Они сделали около десяти шагов и оказались перед окованными медными пластинами старинными дверьми высотою по грудь.
– А откуда тут двери? – почему-то шепотом спросил Мясоедов.
– Здесь раньше находилось древнее городище, – ответил нормальным голосом «Панченко». – Может, раньше это было какое-нибудь подземелье или даже застенок…
– Или погреб, – добавил, волнуясь, Мясоедов.
– Или погреб, – легко согласился Вольдемар, внутренне усмехаясь. – Но это неважно. Тут важно совсем другое…
С этими словами он вынул из фонаря свечу и закрепил ее на конце своей трости. А трость просунул в отверстие двери, которое Циммерлинг и Мясоедов заметили сразу.
– Смотрите сюда, – сказал, явно волнуясь, «Панченко» и слегка подтолкнул к отверстию Циммерлинга.
Тот пригнулся, и в свод пещеры гукнул его восхищенный возглас-выдох:
– О-о-о!
В отверстие была видна небольшая комнатка-ниша, уставленная сундуками и всевозможными ларями с горками разноцветных каменьев, блестящих сосудов и старинного оружия (добыть его для проведения аферы оказалось труднее всего). Прямо перед дверью, в лужице серебряных монет, лежал на боку разбитый бочонок.
– Ну, хватит, Ной, дай посмотреть тоже, – затеребил Циммерлинга Мясоедов. Ной Нахманович с неохотой выпрямился и отступил от двери.

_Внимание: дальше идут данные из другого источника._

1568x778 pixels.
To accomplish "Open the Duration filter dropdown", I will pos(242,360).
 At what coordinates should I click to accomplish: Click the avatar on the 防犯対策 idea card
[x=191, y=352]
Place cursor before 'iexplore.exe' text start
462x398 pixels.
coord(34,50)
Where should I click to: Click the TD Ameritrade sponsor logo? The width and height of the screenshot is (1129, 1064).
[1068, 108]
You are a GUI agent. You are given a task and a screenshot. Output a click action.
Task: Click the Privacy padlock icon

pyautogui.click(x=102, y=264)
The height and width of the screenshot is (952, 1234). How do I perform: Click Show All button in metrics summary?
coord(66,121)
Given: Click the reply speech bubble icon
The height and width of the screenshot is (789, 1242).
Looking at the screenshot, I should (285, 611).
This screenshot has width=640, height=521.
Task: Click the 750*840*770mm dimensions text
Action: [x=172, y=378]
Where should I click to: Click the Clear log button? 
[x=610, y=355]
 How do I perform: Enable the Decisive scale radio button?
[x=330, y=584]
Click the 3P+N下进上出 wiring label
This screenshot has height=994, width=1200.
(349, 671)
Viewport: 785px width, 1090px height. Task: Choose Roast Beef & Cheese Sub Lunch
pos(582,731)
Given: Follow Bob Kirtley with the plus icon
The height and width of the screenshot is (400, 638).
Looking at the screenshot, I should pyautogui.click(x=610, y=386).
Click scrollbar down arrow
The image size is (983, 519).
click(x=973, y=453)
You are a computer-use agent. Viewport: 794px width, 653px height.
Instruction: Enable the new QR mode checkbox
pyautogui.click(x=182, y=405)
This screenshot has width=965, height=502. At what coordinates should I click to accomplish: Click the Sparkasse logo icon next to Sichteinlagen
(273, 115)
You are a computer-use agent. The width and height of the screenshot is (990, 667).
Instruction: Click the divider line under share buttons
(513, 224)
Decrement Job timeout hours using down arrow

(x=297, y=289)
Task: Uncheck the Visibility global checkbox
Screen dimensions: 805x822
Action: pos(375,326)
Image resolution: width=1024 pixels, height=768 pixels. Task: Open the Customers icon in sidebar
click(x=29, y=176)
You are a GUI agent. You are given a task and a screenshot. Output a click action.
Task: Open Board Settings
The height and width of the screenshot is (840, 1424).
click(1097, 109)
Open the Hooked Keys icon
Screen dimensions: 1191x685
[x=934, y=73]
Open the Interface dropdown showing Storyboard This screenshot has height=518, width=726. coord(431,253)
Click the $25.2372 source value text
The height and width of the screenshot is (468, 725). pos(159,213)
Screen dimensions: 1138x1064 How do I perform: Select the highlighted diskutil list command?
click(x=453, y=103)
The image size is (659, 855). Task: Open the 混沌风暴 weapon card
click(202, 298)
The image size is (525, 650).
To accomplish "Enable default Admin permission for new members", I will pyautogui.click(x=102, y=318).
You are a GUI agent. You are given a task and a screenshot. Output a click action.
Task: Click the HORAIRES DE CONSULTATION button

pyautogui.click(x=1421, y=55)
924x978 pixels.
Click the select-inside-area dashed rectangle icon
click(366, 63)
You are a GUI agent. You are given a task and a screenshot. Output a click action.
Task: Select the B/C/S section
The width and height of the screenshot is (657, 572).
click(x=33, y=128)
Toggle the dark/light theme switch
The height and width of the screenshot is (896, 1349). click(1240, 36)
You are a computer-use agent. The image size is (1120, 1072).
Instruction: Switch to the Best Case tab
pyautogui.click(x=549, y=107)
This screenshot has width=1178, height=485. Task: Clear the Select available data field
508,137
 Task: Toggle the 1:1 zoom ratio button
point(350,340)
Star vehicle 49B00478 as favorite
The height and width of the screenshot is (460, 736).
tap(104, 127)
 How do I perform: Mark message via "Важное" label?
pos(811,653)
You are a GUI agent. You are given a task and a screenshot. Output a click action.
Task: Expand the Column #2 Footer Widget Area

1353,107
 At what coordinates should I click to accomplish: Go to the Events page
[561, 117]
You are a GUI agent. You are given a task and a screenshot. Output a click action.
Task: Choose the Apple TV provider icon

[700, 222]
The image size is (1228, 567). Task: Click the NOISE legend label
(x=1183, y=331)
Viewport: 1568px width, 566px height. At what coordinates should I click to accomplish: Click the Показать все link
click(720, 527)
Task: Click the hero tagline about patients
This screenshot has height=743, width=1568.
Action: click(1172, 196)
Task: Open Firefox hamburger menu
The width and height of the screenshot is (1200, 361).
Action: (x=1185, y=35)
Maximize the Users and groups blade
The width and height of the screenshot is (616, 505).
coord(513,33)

В глазах его, как на фотографической карточке, застыли горы самоцветов, изумрудов и золотой посуды.
– Я беру десять делянок! – воскликнул вдруг Филька Мясоедов. – Нет, дюжину!
– А я беру пятьдесят, – срывающимся голосом произнес Ной Нахманович и в ответ на вопросительный взгляд Вольдемара добавил извиняющимся тоном: – У меня очень много родственников.